Specifically, the pushing device comprises a pushing block and a connecting block, the connecting block is welded on the side wall of one side of the pushing block, the pushing block is used for connecting a second electric sliding block, and the design of the cambered surface of one side of the pushing block ensures that the pushing block can be extruded to move downwards into a telescopic sleeve through the cambered track shoe when the track shoe is prevented from being arranged on the bottom plate, the installation of the track shoe cannot be prevented, the connecting block is used for connecting the pushing block with the pushing block, the two sides of the connecting block are fixedly connected with the pushing plate, the pushing plate is used for driving the track shoe to move when the pushing block moves, a first telescopic groove is arranged below the pushing plate and is used for driving the pushing plate to move downwards when the pushing block is installed and extruded to move downwards, the first telescopic groove is arranged on the side wall of the top of the bottom plate, the bottom of the pushing block is connected with a first telescopic spring, the pushing block is driven to reset when the pushing block is not stressed, the bottom of the first telescopic spring is connected with a telescopic sleeve, the telescopic tube is used for the ejector pad to extrude the shrink of first expanding spring when the atress, the ejector pad is through first expanding spring elastic connection telescopic tube, the telescopic tube both sides are connected with the electronic slider of second, the electronic slider of second is used for driving the ejector pad and removes in the electronic slide rail of second, the electronic slider sliding connection of second has the electronic slide rail of second, be provided with electric telescopic handle on the electronic slide rail of second, be used for driving the electronic slider of second and remove in the electronic slide rail of second, the electronic slide rail of second is the track that the ejector pad removed, the electronic slide rail of second is located bottom plate top lateral wall.
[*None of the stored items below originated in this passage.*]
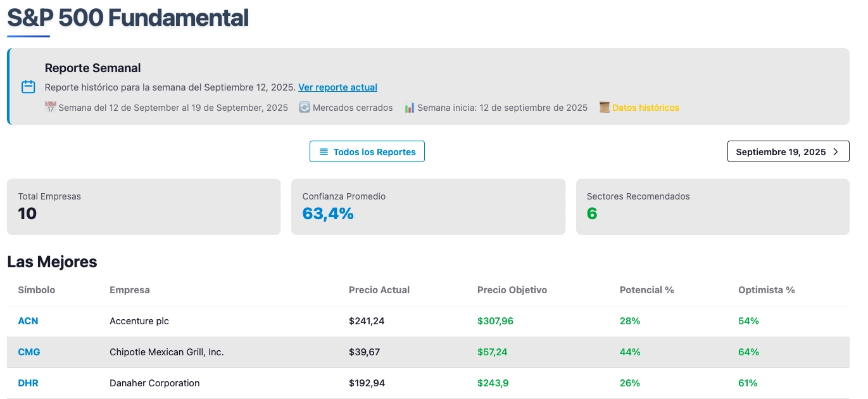This screenshot has width=868, height=399.
Task: Click the small calendar icon before 'Semana del 12'
Action: click(x=51, y=108)
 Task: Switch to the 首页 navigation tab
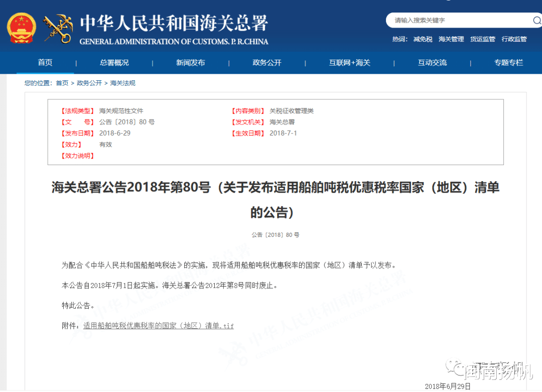(45, 62)
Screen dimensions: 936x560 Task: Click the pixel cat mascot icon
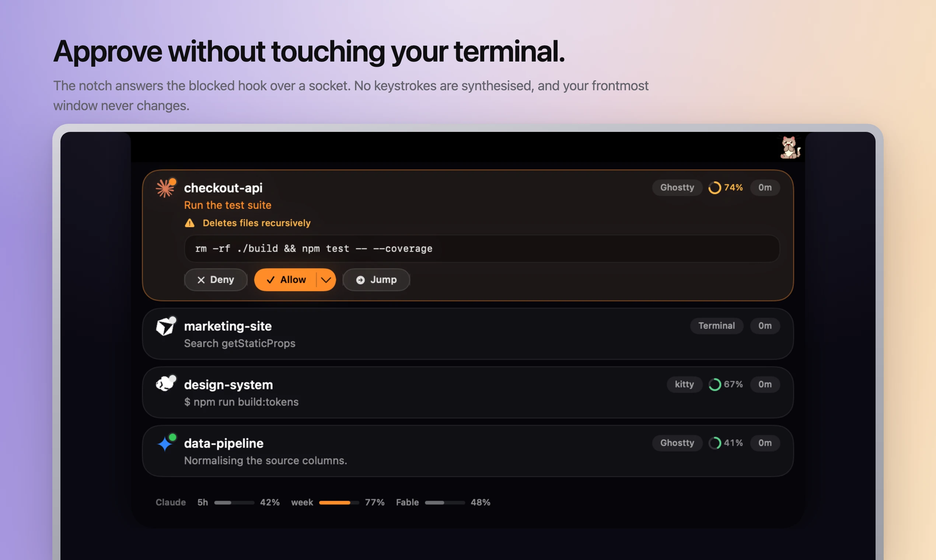pos(790,147)
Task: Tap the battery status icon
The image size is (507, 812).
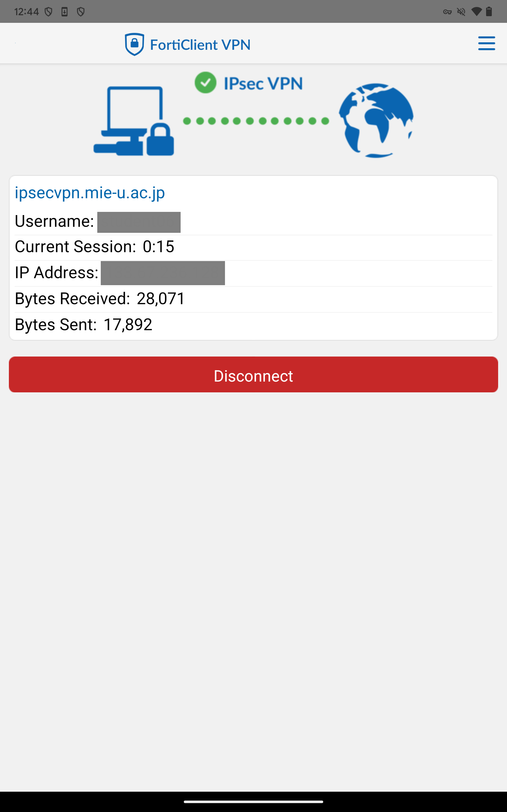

Specifically, the first connecting plate is fixedly connected to one side of the crawler plate, the first connecting plate is matched with the second connecting plate to be used for splicing between the crawler plates, the second connecting plate is fixedly connected to the other side of the crawler plate, and the crawler plates are spliced into the conveying crawler through the first connecting plates and the second connecting plates on the two sides.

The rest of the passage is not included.